*Exercise instructions*: Put each line of the listing below into a JSON list of strings, one string per line, leaving out blank lines.

*Items*:
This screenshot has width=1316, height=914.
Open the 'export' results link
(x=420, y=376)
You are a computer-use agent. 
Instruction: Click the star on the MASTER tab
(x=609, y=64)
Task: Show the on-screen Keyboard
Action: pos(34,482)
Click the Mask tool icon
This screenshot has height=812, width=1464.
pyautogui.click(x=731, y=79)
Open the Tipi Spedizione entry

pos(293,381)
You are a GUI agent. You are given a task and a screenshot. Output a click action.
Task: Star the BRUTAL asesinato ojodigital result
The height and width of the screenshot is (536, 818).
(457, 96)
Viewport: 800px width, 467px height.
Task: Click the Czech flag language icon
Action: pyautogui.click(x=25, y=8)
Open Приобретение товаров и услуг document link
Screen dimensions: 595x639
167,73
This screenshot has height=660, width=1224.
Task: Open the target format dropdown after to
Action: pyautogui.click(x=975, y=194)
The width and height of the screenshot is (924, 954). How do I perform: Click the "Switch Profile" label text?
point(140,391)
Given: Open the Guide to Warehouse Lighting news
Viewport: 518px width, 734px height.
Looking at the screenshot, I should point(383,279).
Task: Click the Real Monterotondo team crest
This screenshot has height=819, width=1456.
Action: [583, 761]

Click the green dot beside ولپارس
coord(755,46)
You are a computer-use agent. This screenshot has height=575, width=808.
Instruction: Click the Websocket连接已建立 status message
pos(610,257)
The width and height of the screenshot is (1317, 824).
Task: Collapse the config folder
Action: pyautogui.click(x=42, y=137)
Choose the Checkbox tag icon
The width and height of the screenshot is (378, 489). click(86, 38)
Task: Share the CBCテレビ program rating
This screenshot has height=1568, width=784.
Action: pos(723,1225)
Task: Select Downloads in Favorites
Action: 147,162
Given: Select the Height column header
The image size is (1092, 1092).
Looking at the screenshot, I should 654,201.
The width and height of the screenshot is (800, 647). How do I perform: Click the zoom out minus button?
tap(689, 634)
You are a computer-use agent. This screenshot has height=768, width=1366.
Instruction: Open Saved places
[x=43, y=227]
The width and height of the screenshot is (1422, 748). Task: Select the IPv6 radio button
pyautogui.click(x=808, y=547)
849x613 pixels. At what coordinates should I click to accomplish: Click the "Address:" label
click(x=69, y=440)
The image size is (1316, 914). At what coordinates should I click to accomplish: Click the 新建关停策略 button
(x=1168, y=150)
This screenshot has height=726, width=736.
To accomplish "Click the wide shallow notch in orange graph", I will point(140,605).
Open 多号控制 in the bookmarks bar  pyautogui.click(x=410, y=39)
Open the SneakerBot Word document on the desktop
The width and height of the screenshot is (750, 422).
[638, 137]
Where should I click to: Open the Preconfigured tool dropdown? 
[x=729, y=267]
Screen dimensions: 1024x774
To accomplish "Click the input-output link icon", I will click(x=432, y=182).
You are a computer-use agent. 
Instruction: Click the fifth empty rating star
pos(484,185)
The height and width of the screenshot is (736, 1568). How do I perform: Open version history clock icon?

*In response*:
[
  "This screenshot has width=1316, height=914.",
  "Open the 'export' results link",
  "(x=420, y=376)",
  "You are a computer-use agent. ",
  "Instruction: Click the star on the MASTER tab",
  "(x=609, y=64)",
  "Task: Show the on-screen Keyboard",
  "Action: pos(34,482)",
  "Click the Mask tool icon",
  "This screenshot has height=812, width=1464.",
  "pyautogui.click(x=731, y=79)",
  "Open the Tipi Spedizione entry",
  "pos(293,381)",
  "You are a GUI agent. You are given a task and a screenshot. Output a click action.",
  "Task: Star the BRUTAL asesinato ojodigital result",
  "The height and width of the screenshot is (536, 818).",
  "(457, 96)",
  "Viewport: 800px width, 467px height.",
  "Task: Click the Czech flag language icon",
  "Action: pyautogui.click(x=25, y=8)",
  "Open Приобретение товаров и услуг document link",
  "Screen dimensions: 595x639",
  "167,73",
  "This screenshot has height=660, width=1224.",
  "Task: Open the target format dropdown after to",
  "Action: pyautogui.click(x=975, y=194)",
  "The width and height of the screenshot is (924, 954). How do I perform: Click the \"Switch Profile\" label text?",
  "point(140,391)",
  "Given: Open the Guide to Warehouse Lighting news",
  "Viewport: 518px width, 734px height.",
  "Looking at the screenshot, I should point(383,279).",
  "Task: Click the Real Monterotondo team crest",
  "This screenshot has height=819, width=1456.",
  "Action: [583, 761]",
  "Click the green dot beside ولپارس",
  "coord(755,46)",
  "You are a computer-use agent. This screenshot has height=575, width=808.",
  "Instruction: Click the Websocket连接已建立 status message",
  "pos(610,257)",
  "The width and height of the screenshot is (1317, 824).",
  "Task: Collapse the config folder",
  "Action: pyautogui.click(x=42, y=137)",
  "Choose the Checkbox tag icon",
  "The width and height of the screenshot is (378, 489). click(86, 38)",
  "Task: Share the CBCテレビ program rating",
  "This screenshot has height=1568, width=784.",
  "Action: pos(723,1225)",
  "Task: Select Downloads in Favorites",
  "Action: 147,162",
  "Given: Select the Height column header",
  "The image size is (1092, 1092).",
  "Looking at the screenshot, I should 654,201.",
  "The width and height of the screenshot is (800, 647). How do I perform: Click the zoom out minus button?",
  "tap(689, 634)",
  "You are a computer-use agent. This screenshot has height=768, width=1366.",
  "Instruction: Open Saved places",
  "[x=43, y=227]",
  "The width and height of the screenshot is (1422, 748). Task: Select the IPv6 radio button",
  "pyautogui.click(x=808, y=547)",
  "849x613 pixels. At what coordinates should I click to accomplish: Click the \"Address:\" label",
  "click(x=69, y=440)",
  "The image size is (1316, 914). At what coordinates should I click to accomplish: Click the 新建关停策略 button",
  "(x=1168, y=150)",
  "This screenshot has height=726, width=736.",
  "To accomplish \"Click the wide shallow notch in orange graph\", I will point(140,605).",
  "Open 多号控制 in the bookmarks bar  pyautogui.click(x=410, y=39)",
  "Open the SneakerBot Word document on the desktop",
  "The width and height of the screenshot is (750, 422).",
  "[638, 137]",
  "Where should I click to: Open the Preconfigured tool dropdown? ",
  "[x=729, y=267]",
  "Screen dimensions: 1024x774",
  "To accomplish \"Click the input-output link icon\", I will click(x=432, y=182).",
  "You are a computer-use agent. ",
  "Instruction: Click the fifth empty rating star",
  "pos(484,185)",
  "The height and width of the screenshot is (736, 1568). How do I perform: Open version history clock icon?"
]